Using our newly developed SSV Evaluation System56, we screened for SSVs within a ~215 Kb segment of the SNCA genomic region, +/−50kb (hg19, chr4: 90,595,250–90,809,447), with the goal of identifying candidate causal variants for synucleinopathies. We identified 555 SSVs, of which 75 are from the SSR category. Below we describe a few SSVs that have been studied experimentally in relation to their association with disease phenotypes and mode of function.

(1) SNCA-CT rich haplotype

Combined in silico and wet lab approaches led to the identification of an intronic polymorphic CT-rich region in SNCA that is a candidate regulatory SSV. The SSV evaluation system provided high scores (representative Total Impact Score=42) in a CT-rich, low-complexity region of intron 4 of SNCA. We cloned and sequenced this region in case (LBV/AD) and control (AD) subjects and identified four distinct haplotypes within this region, with specific haplotype-conferred risk to develop LB pathology in AD patients31. We further demonstrated that the risk haplotype was significantly associated with elevated levels of SNCA-mRNA in human brain tissues relevant to the LB pathology and suggested that the CT-rich site acts as an enhancer element of SNCA transcription31.

(2) SNCA-Rep1

Rep1047 is a polymorphic dinucleotide complex repeat site located ~10 kb upstream of the SNCA transcription start site57,58. The length of Rep1 appears to be associated with increased risk of PD59. The overwhelming majority of the reported association studies, including a large meta-analysis, have shown that the extended alleles of SNCA-Rep1 confer increased risk to develop late-onset, ‘idiopathic’ PD, while the shorter allele is protective24,6063. We investigated the effect of the Rep1 polymorphism on SNCA expression, and discovered that Rep1 regulates SNCA transcription in human brain tissues64. These results have been confirmed using luciferase reporter assay47,65 and in a humanized mouse model66. The PD-risk Rep1 allele led to increased SNCA-mRNA levels, providing further support to the pathogenic effect of SNCA overexpression47,64,66. In support of this, we identified a factor, poly(ADP-ribose) transferase/polymerase-1 (PARP-1), that binds specifically to Rep1 and modulates SNCA transcription67, suggesting that the association of Rep1 alleles with sporadic PD may be mediated, in part, by the effect of PARP-1 on SNCA expression. Retrospectively, the Rep1 site was assessed using the SSV evaluation system and had a high score (Total Impact Score=31) relative to the complete list of SSRs within SNCA genomic regions including +/−50kb flanking regions in SSV evaluation system.

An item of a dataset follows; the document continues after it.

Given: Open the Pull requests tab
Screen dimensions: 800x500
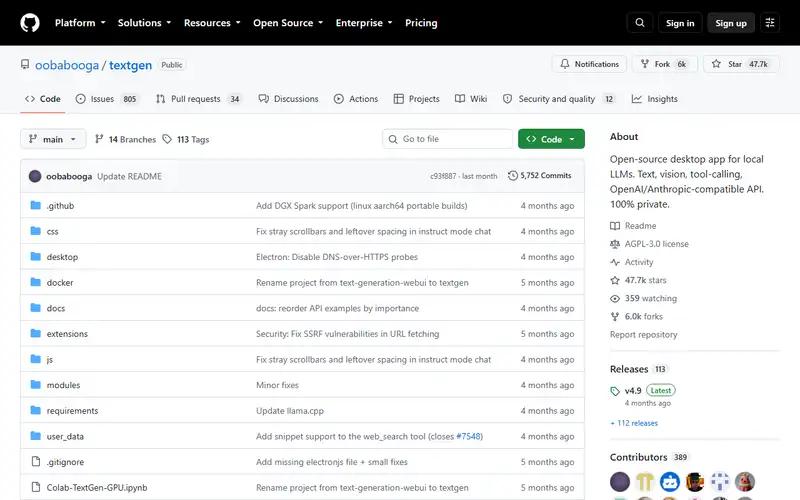Looking at the screenshot, I should click(198, 99).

However, these results conflict with the recent findings that showed no effect of Rep1 on SNCA-mRNA level using genome edited iPSC-derived neurons68. It is possible that difficulties in quantifying the total SNCA transcripts levels affected the validity of the reported conclusions. In fact, we recognized that the allele-specific assay used to measure SNCA-mRNA was designed to target only the long 3′UTR isoform of SNCA transcript, and therefore the method Soldner et al. used to quantify SNCA-mRNA levels did not capture all SNCA transcript species. It is crucial to note that the long 3′UTR isoform of SNCA is not as abundant as the short 3′UTR isoform and represents only a small fraction of SNCA transcripts. Therefore, we cannot rule out the possibility of a false negative for the SNCA-Rep1 finding reported by Soldner et al68.

(3) Intron 2 poly-T

The SNCA126 splicing variant may have a protective role because the in-frame deletion of exon 3 leads to the interruption of the N-terminal protein-membrane interaction domain which may lead to less aggregation69,70. SNCA126 levels were decreased in the prefrontal cortex of DLB patients71. In contrast, SNCA126 expression was increased in the frontal cortex of PD brains and no significant differences in MSA72.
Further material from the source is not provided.